NEW YORK It’s a common dilemma for planners of tasting events: Fill a room with chefs passing out their food and, while you’ll attract a swarm of hungry diners, you’ll also have a hard time getting their attention for any kind of formal announcement. For Food & Wine’s Best New Chef’s event, which honors a crop of top toques each year with a food-filled reception, the solution is simple—march a band through the mob. At least, that’s what the American Express title did for the event in 2007. The year before that, a Stomp-style group called Street Beats banged pots and pans while winding their way through the hundreds of attendees. In fact, since 2004 the magazine has employed a wide array of entertainers to draw the crowd’s attention and introduce the night’s honorees.
By and large, the recipe for this component of the event has mixed music with dance or movement, often with timely pop culture references. For instance, Food & Wine promotion manager Shanette Vega brought in a tracksuit-clad dance team to do a short routine to a mix of hip-hop and Broadway music in 2008. The troupe, dubbed Iconic, was featured on MTV’s America’s Best Dance Crew, which premiered just two months before the 800-person event at Espace. At the 2010 Mad Men-inspired iteration, it was a group of Vegas-style showgirls decked out in top hats and feather tails dancing on the edge of the pool to Frank Sinatra’s “New York, New York,” which morphed into Jay-Z’s “Empire State of Mind.”

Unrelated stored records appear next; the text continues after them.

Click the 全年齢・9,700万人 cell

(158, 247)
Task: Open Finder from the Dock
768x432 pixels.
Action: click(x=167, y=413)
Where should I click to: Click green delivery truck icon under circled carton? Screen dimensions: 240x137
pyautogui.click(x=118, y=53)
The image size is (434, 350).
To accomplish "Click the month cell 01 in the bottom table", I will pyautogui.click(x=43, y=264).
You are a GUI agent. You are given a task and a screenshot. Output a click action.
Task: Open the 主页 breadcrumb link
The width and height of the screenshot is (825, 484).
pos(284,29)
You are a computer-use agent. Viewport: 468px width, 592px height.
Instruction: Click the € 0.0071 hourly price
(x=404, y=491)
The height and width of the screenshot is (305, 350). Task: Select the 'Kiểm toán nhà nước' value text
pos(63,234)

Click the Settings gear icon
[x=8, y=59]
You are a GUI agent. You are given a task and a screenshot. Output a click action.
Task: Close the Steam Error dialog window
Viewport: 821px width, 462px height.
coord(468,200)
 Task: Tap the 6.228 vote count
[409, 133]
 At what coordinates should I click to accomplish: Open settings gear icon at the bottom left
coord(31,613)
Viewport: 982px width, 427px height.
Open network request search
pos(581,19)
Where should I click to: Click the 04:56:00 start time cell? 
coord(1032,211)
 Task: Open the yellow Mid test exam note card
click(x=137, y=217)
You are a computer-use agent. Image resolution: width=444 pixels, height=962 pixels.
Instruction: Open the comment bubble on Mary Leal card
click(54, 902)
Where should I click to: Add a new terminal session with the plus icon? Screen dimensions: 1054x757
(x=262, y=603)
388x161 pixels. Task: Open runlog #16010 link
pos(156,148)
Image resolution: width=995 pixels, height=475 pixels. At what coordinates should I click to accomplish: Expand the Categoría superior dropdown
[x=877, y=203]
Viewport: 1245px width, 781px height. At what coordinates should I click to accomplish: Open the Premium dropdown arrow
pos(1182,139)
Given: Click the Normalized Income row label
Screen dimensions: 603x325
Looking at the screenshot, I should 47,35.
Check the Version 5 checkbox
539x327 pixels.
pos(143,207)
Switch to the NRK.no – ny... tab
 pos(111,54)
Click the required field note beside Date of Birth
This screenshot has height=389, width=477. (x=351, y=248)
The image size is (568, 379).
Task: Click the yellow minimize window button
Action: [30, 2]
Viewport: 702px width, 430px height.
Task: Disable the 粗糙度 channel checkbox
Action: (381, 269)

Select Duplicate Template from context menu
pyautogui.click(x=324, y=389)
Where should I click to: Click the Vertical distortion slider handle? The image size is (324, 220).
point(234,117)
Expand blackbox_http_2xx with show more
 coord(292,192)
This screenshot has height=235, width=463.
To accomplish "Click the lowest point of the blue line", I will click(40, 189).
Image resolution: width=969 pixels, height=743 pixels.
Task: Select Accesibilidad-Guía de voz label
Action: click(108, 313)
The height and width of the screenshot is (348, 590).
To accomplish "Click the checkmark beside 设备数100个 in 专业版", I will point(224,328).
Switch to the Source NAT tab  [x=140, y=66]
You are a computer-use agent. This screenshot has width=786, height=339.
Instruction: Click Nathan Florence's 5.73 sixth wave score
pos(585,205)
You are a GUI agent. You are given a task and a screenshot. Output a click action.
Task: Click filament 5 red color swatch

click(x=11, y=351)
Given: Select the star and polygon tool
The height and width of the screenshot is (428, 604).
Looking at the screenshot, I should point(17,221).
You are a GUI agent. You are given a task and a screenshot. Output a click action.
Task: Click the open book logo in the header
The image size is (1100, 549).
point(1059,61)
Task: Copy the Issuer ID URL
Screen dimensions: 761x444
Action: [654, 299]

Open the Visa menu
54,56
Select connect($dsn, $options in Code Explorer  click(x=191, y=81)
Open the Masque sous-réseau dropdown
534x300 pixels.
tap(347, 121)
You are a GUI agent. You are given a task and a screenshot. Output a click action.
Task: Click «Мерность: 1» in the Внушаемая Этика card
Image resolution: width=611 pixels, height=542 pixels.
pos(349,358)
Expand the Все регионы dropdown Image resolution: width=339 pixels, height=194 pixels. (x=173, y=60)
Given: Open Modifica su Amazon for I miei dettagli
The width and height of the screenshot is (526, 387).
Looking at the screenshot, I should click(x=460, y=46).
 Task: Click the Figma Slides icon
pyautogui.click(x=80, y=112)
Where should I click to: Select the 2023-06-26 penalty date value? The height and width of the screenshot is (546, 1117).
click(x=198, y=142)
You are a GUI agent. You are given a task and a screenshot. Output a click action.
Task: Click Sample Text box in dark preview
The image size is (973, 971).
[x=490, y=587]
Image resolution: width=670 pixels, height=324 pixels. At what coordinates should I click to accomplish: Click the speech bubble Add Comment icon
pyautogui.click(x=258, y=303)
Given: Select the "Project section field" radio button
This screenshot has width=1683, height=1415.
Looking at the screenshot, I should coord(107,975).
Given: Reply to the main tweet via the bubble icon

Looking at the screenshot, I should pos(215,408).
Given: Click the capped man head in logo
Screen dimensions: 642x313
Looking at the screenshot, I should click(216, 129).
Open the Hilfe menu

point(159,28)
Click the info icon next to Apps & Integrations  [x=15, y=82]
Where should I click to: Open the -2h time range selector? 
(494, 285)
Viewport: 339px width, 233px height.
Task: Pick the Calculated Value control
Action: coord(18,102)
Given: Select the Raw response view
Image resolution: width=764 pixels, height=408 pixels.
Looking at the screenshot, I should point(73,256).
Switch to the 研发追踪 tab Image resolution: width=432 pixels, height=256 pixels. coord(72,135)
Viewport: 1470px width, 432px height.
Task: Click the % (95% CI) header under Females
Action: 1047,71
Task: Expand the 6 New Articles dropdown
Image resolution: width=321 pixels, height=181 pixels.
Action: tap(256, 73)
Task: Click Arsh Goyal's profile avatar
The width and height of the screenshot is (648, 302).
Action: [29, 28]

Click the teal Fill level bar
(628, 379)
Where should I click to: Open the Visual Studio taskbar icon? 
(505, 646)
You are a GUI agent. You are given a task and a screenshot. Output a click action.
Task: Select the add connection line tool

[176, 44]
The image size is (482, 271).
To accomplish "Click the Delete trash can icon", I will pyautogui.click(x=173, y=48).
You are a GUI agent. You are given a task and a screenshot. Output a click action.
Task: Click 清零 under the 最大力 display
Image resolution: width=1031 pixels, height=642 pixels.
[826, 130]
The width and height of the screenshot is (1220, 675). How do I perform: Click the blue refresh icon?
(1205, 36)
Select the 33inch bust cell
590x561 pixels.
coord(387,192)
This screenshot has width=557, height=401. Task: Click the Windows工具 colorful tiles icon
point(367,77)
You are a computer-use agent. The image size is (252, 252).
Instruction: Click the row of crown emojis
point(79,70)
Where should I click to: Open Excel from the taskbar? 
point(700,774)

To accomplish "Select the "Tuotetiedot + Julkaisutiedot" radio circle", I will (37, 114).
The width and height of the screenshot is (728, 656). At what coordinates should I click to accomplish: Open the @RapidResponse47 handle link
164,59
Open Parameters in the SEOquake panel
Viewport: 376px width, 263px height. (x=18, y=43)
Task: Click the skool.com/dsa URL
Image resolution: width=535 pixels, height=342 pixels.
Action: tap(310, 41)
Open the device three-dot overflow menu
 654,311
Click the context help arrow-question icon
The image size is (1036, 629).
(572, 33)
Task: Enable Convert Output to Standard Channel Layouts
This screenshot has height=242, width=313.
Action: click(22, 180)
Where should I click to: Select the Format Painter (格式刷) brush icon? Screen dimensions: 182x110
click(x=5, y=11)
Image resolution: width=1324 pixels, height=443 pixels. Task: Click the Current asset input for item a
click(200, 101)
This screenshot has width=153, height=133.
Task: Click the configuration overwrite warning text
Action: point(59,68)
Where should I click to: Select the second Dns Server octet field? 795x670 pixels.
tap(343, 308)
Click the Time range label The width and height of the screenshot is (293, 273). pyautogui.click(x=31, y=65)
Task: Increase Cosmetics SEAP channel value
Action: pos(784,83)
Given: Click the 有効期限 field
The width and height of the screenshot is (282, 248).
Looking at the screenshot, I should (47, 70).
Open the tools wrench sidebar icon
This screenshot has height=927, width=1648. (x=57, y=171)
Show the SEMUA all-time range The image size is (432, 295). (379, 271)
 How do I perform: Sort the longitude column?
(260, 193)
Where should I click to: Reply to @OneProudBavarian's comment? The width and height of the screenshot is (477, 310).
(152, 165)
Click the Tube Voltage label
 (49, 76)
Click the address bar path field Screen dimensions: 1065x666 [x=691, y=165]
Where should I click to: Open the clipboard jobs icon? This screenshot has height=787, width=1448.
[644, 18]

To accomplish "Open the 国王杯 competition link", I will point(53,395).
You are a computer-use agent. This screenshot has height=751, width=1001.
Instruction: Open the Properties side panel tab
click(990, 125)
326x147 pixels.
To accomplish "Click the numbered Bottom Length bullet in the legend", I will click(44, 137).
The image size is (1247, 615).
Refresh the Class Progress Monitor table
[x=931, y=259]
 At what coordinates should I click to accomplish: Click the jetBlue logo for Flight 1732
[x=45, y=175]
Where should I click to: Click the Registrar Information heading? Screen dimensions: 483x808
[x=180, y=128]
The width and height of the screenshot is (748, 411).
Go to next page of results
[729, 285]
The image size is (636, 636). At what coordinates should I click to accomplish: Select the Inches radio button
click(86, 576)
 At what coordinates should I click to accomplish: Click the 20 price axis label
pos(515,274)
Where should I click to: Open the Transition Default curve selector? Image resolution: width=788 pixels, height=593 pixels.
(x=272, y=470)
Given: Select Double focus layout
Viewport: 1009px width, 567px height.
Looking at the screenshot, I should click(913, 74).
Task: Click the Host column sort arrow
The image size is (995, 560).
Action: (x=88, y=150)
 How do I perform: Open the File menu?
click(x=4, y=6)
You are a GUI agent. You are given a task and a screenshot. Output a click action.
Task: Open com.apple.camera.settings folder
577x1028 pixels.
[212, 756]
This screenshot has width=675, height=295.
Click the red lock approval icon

Another element that’s become something of a trademark for the party is the use of an unusual or new location. Food & Wine has gathered guests at the Beaux-Arts-style Surrogate’s Court building—a grand and elegant space popular for film and television shoots, but rarely used for events. It was the first to host an outing at the historic Battery Maritime Building after its $60 million restoration, and this year took over four floors of Bohemian National Hall, the Upper East Side home of the Consulate General of the Czech Republic.